Mr. Dulles’ mention of the Israel case against Egypt was part of his introduction of a proposal that Mr. Eban be permitted to introduce into the formal record a written statement of Israel’s case. Earlier, Israel had requested to be heard on the issue. Seven Arab states–in addition to Egypt, which had already been given a voice in the Council deliberations–also asked to be heard. Mr. Dulles proposed that the Council receive written statements from the Arab representatives as well as from Israel’s and this proposal was adopted unanimously.
90 PERCENT OF ISRAEL’S TRADE AFFECTED BY BLOCKADE
Legally, Mr. Eban based Israel’s grievance on the Constantinople Convention of 1888, which guarantees freedom of the Suez Canal passage for all ships “in peace as in war,” and on the council’s own resolution of 1951. That resolution ordered Egypt to keep the Canal open to all shipping “wherever bound, “after Israel had complained of the blockade instituted by the Cairo authorities in 1948.
After documenting Egypt’s violations by detailing many instances of the stoppage of Israel shipping, and the blacklisting of foreign shipping for having traded with Israel, Mr. Eban told the Council:
“As a result of these illicit enactments on the maritime powers, some 90 percent of the trade which would have normally flowed through the Canal to or from Israel in the past eight years has been effectively obstructed.”

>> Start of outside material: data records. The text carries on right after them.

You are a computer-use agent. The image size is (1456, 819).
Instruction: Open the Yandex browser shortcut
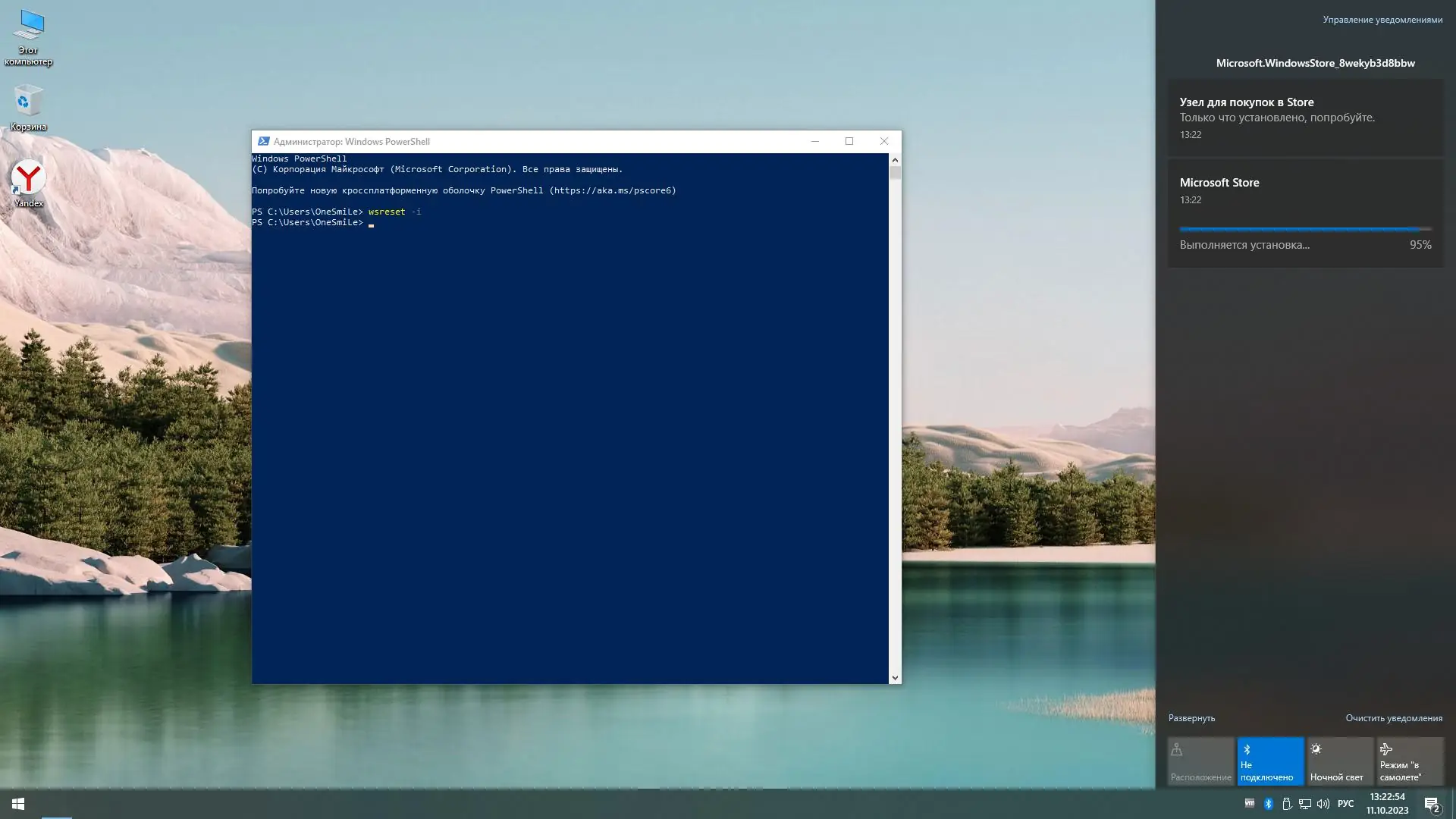28,182
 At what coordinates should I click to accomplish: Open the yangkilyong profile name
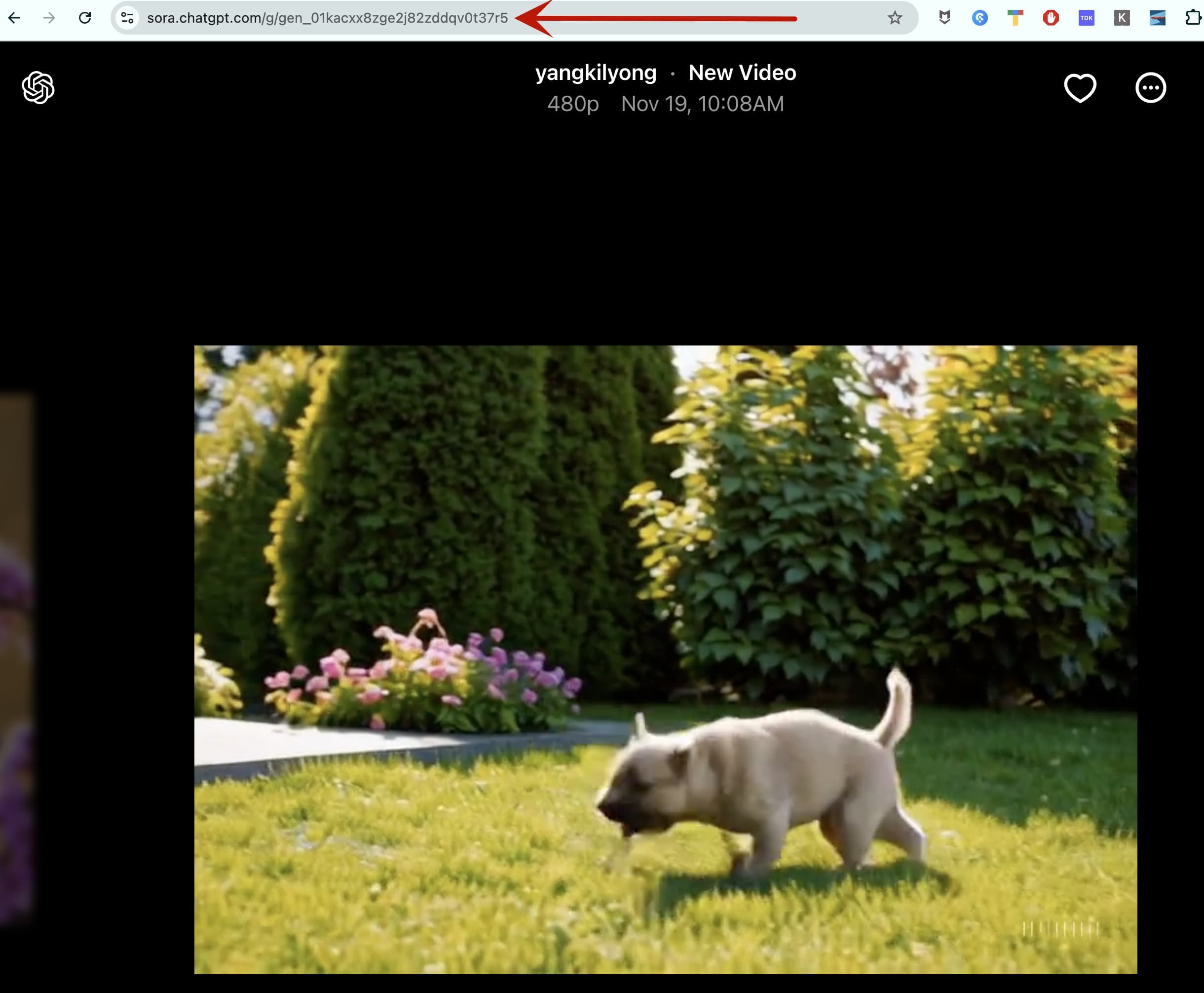coord(595,72)
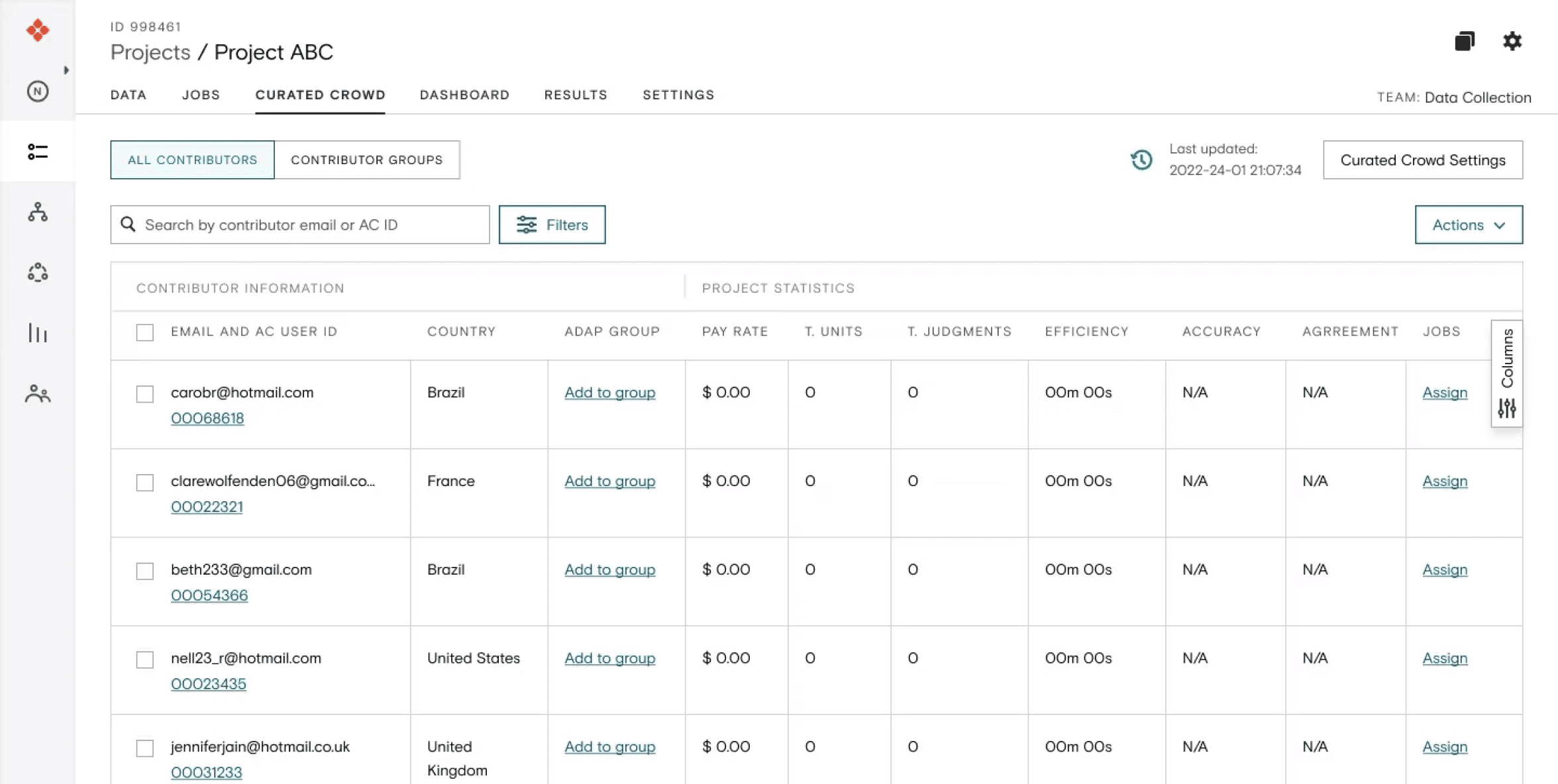1558x784 pixels.
Task: Click the refresh history clock icon
Action: (1141, 160)
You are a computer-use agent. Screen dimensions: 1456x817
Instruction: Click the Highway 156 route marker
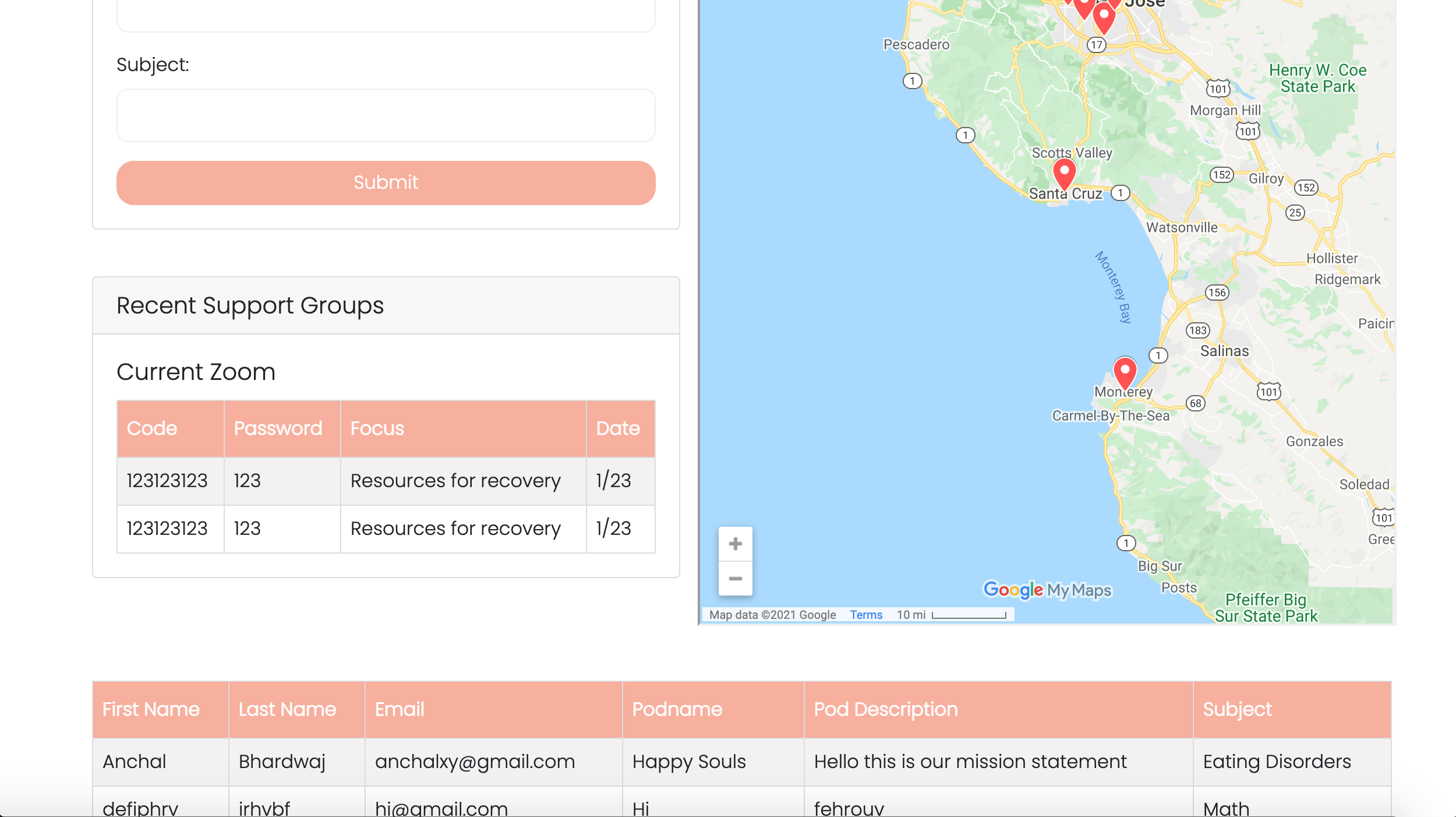tap(1217, 293)
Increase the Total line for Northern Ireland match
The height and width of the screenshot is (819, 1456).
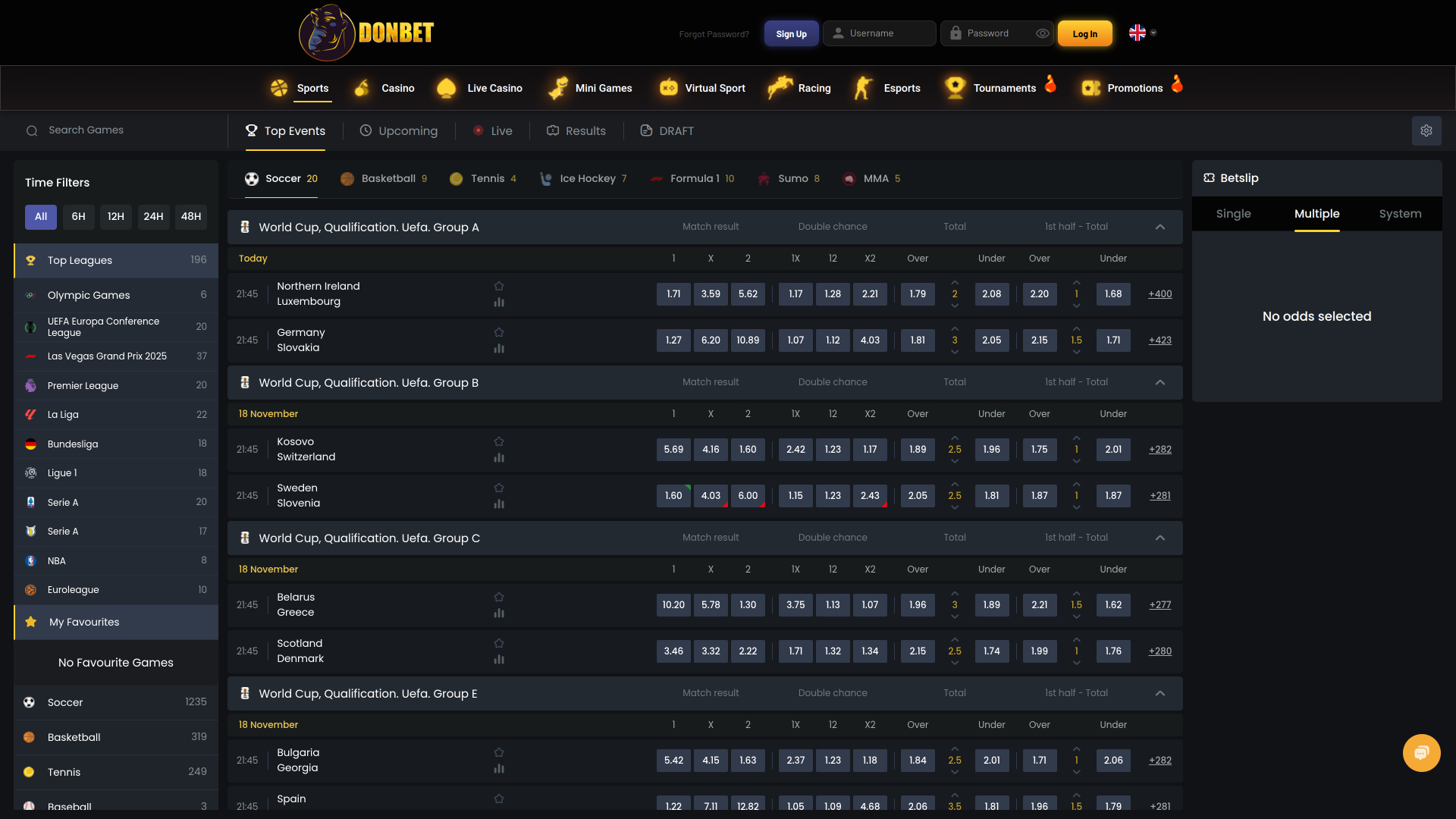(x=955, y=284)
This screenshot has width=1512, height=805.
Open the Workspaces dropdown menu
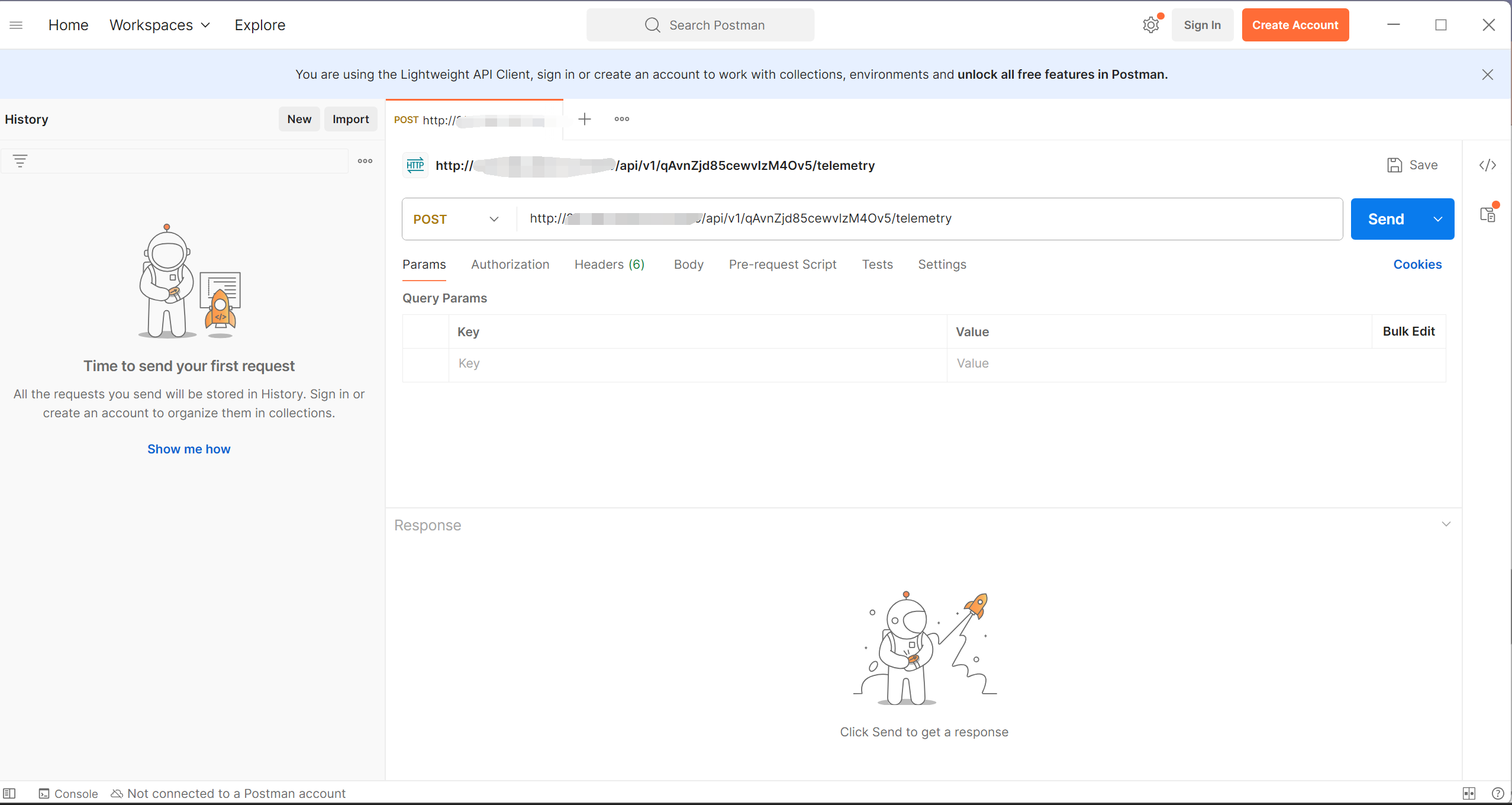coord(160,25)
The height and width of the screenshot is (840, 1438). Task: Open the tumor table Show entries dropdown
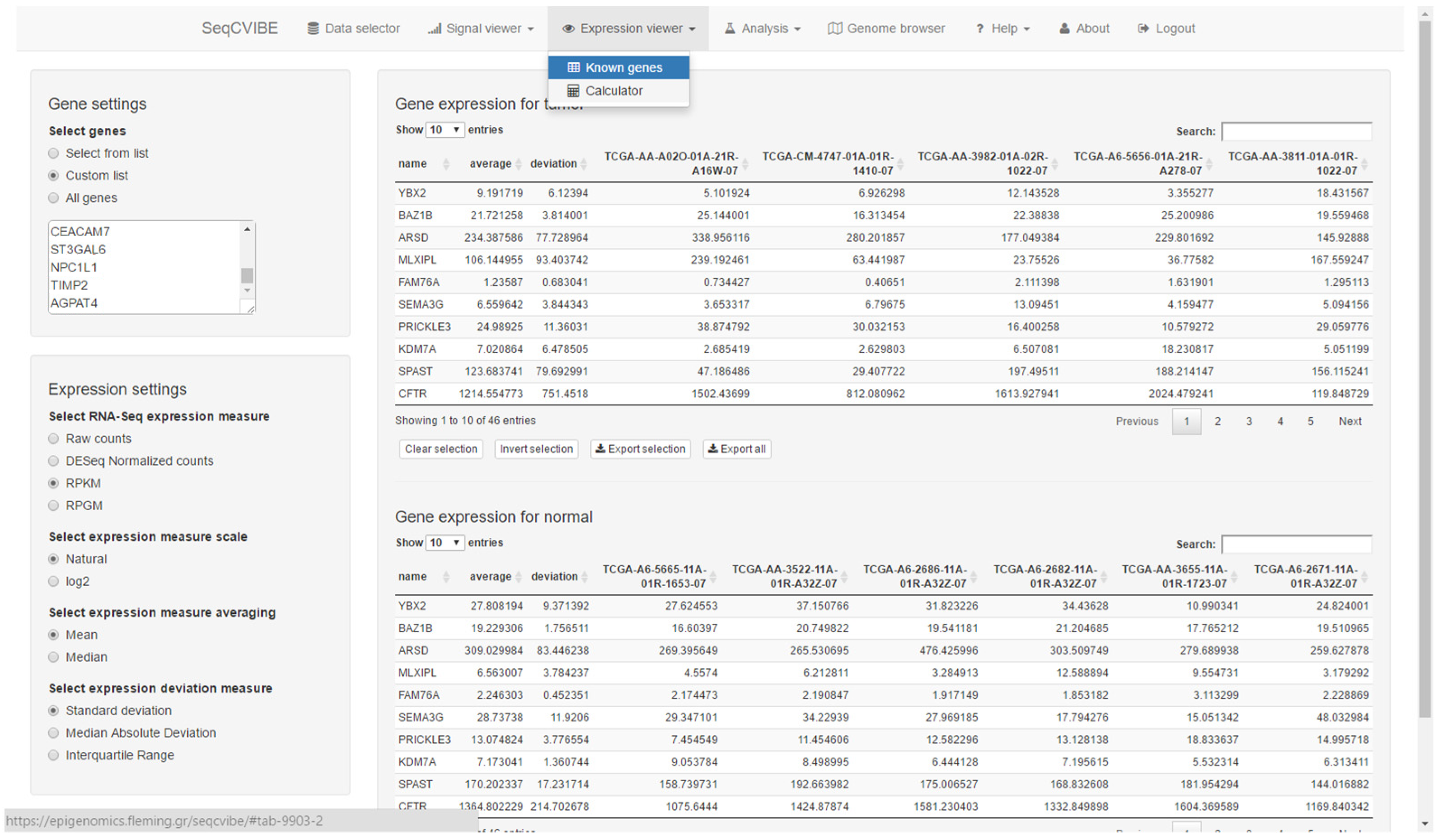tap(445, 130)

Israel tied its claims against Egypt to the very set of six principles which the Council finally adopted, forming the basis for further Suez negotiations between the West and Egypt. Those principles, Mr. Eban pointed out, Included these provisions: “There shall be free and open transit through the Canal without discrimination overt or covert; the operation of the Canal shall be insulated from the politics of any country.
“These formulations,” the Israel memorandum stated, “cannot possibly be reconciled with the continuation, for a single day, of Egypt’s overt discrimination against Israel in pursuance of a purely national policy condemned by the international community.”
If the set of principles adopted by the Council “does not mean the immediate end of discrimination against israel in the Suez Canal.” Israel’s memorandum concluded, “it means nothing at all.”